Chief among numerous currently unpublished writings is his monumental In Search of Serendipity, a travel journal of a six-month trip that Blyton made to Sri Lanka and India in 1984–1985. Vastly entertaining and companionable, Blyton’s charm and humour infuse virtually every sentence of this huge ‘albatross’—as he came to view it, and its demands to be kept up every day!

Late works

Carey Blyton enjoyed something of an ‘Indian Summer’ of creativity in his last years, though generally he was prolific throughout his life, as his catalogue shows. Late works of particular note (all published by Fand Music Press) nearly all exhibit his leanings toward ‘the mysterious East’, from In The Spice Markets of Zanzibar for brass quintet to Lyrics from the East for tenor and piano (a short epigrammatic song-cycle based on Eastern poems, written for Ian and Jennifer Partridge). One of his very last works was El Tango Ultimo for symphony orchestra&emdash;the essence of Blyton’s art in a brief Tango cromatico.

Also among these last compositions is Vale, Diana!, a poignant tribute to Diana, Princess of Wales, scored for string orchestra, and his Dirge for St Patrick’s Night, a ballad for voice and piano (or guitar) setting to music a poem by Elsa Corbluth, written in memory of her daughter, Eilidh, who tragically died in a fire aged 18.

As noted above, his Collected Short Stories and Summer in the Country were published by Fand in 2002, shortly before he died.

Envoi

The ‘Beckenham boy’, Carey Blyton, was honoured by his home town in 2002 on the occasion of his 70th birthday by an exhibition and talk about his work at Beckenham Library.
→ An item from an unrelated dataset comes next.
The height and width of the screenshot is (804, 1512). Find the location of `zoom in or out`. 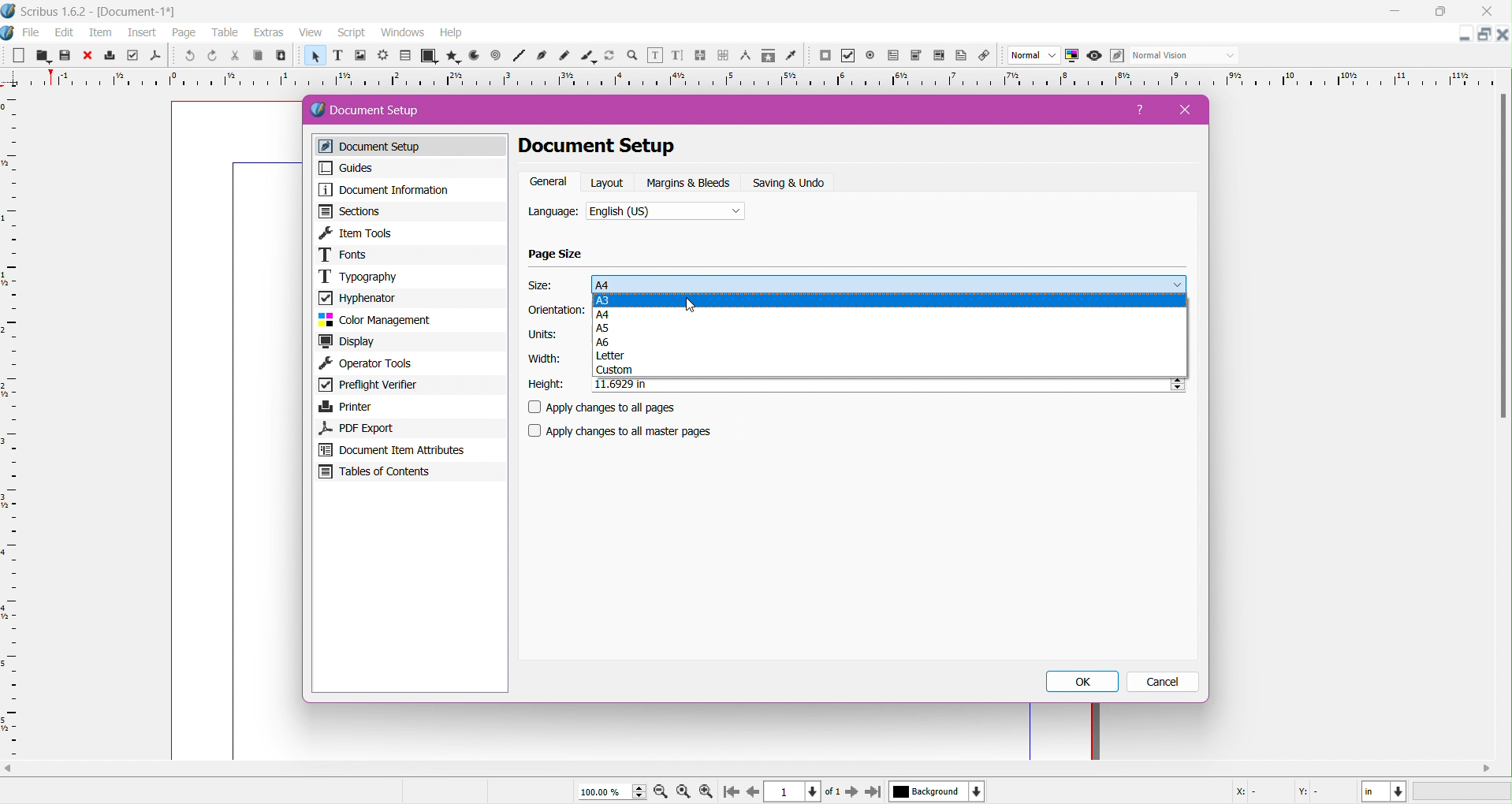

zoom in or out is located at coordinates (634, 57).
Many friends, supporters and colleagues contributed to an ‘appreciation’ which clearly showed the incredible diversity and range of interest, all reflected in his work, of this uniquely talented man. Unfortunately, owing to ill health, Carey himself was unable to attend (though a video recording was made), and he died of cancer and post-polio syndrome on 13th July 2002 at Woodbridge in Suffolk.


In memoriam

A Service of Thanksgiving was held at St Mary’s Parish Church, Woodbridge on Wednesday, 24th July 2002 at 11.00am. The hymns sung during the service were For the beauty of the earth, I vow to thee, my country and Praise to the Lord, the Almighty, the King of creation.

Carey’s death was marked by tributes in the local and national media and in other musical publications, including the following articles:


Display cabinet at the Trinity Laban Conservatoire of Music and Dance

Given his association with Trinity College of Music as a former student and teacher, in the late 1990s Carey Blyton felt he would like to donate a display cabinet to the institution. (A few years later, in 2005, Trinity College of Music merged with Laban Dance Centre to become the Trinity Laban Conservatoire of Music and Dance.)

In addition to these connections, Trinity Laban holds a Carey Blyton Collection of around 75 of his autograph manuscripts in its Jerwood Library. The contents of this collection have been cross-referenced and indexed with this site’s catalogue database, so now the Trinity Laban holdings can be perused here, too. A summary of all the relevant entries can be found on the Archives page.